Slipshodsibyl · 03/12/2013 09:29

Managing domestic staff is time consuming and a management job that people aren't really trained for. A friend told me she had worked as a household assistant during a gap year and when her employer used to appear to fuss and say things like ' My dear, you have no idea how difficult it is to manage domestic staff - wait till you have some', she thought the woman was slightly bonkers. When she did actually employ household staff she understood what her employer meant. It seems to me that once you have more than two, the work involved almost cancels out the help they give. I suppose that's what a butler used to do for the rich.

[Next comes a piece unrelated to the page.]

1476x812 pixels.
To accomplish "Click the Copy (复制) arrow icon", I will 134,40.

Bonsoir · 03/12/2013 09:54

I agree wholeheartedly, slipshodsybil. I think that in the UK domestic staff largely disappeared from middle-class life after WW2 and for several decades most people never had the management of domestic staff modelled to them in their home. In the past 15 to 20 years there has been a resurgence in domestic employment.

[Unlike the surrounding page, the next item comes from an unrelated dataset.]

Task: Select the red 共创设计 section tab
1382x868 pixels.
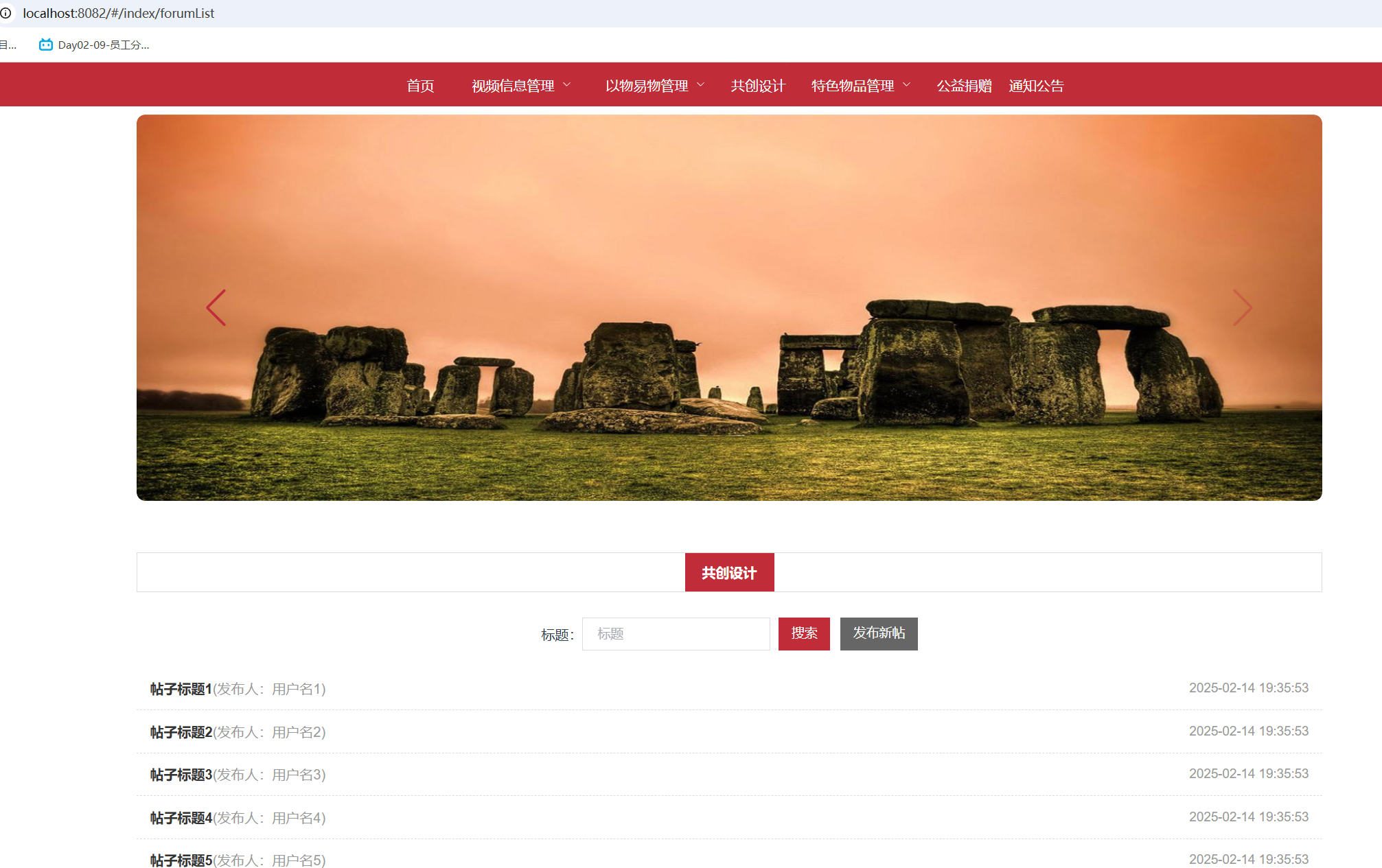Action: click(729, 572)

wordfactory · 03/12/2013 10:12

Wasn't Virginia Wolf constantly unable to manage her staff?

Bonsoir · 03/12/2013 10:17

I don't about VW but I think it's a recurrent problem, judging from what I see around me! There is something inherently complicated about having people who are a lot less well off than you responsible for your children and possessions.

wordfactory · 03/12/2013 10:19

VW wrote about it in A Writer's Diary. I think some of the servants took the pee because they knew she suffered with mental illness.

Chippingnortonset123 · 03/12/2013 10:23

My ils had a carer who had a credit card. When my mil died, dh went over all of the accounts. She had been spending £250 pw and pil had also been buying food. I asked dh about this yesterday and he said that there had not been anything that they could do about it. He said that giving an employee a credit card was difficult because of the temptation.

Bonsoir · 03/12/2013 10:24

I have had lots of stuff stolen by domestic employees. They seem to think that "old" books and DVDs can be "borrowed" and won't be noticed and that food in the cupboards is there for them to help themselves to. I'm perfectly relaxed about people using all the items in our home - they can make telephone calls, use the internet etc. But I don't think that I should have to make it clear that stuff shouldn't be removed from the premises or items from the cupboards consumed unless I have agreed to it. It seems so petty. And yet...

wordfactory · 03/12/2013 10:29

One of the reasons I decided against a nanny was because I knew I'd be hopeless at managing them.

I'd want to treat them like family, but that never works. Everyone becomes too casual. But who would want someone living in their home, who they treated coldly? Awful.

merrymouse · 03/12/2013 10:30

The thing is these credit cards were being paid through the business by an accounts department. Saatchi is an experienced business owner. Signing off employee expenses may not be as exciting as finding the next big thing in art, but it is part of the job.

I know these were domestic employees not company employees, but an employee is an employee.

Slipshodsibyl · 03/12/2013 10:35

Well there is a middle way between treating staff like family and treating them coldly but the difference in income gets harder, the closer the relationship and modern families, unused to the idea of staff, feel uncomfortable about it and allow the boundaries to blur until something upsets them and then there is trouble....

Slipshodsibyl · 03/12/2013 10:51

Merry, when an employee shares your house or has full access to it, including the contents of your messy drawer, rubbish bins and washing baskets, and (it is to be hoped) loves your children, it doesn't feel the same at all.

Slipshodsibyl · 03/12/2013 10:59

Wasn't it Wellington who said 'No man is a hero to his valet'? ??

merrymouse · 03/12/2013 12:29

I agree about it not feeling the same, and I can see that when you share the upbringing of your children with somebody it isn't the same.

However, when the expenditure is itemised on a credit card statement and you employ accountants and you run your own business you aren't really in the same position as somebody wondering if the nanny is over egging the Starbucks expenditure.

Marzipanface · 03/12/2013 13:47

why do some posters think they are the MN Ambassadors from Planet Super Rich?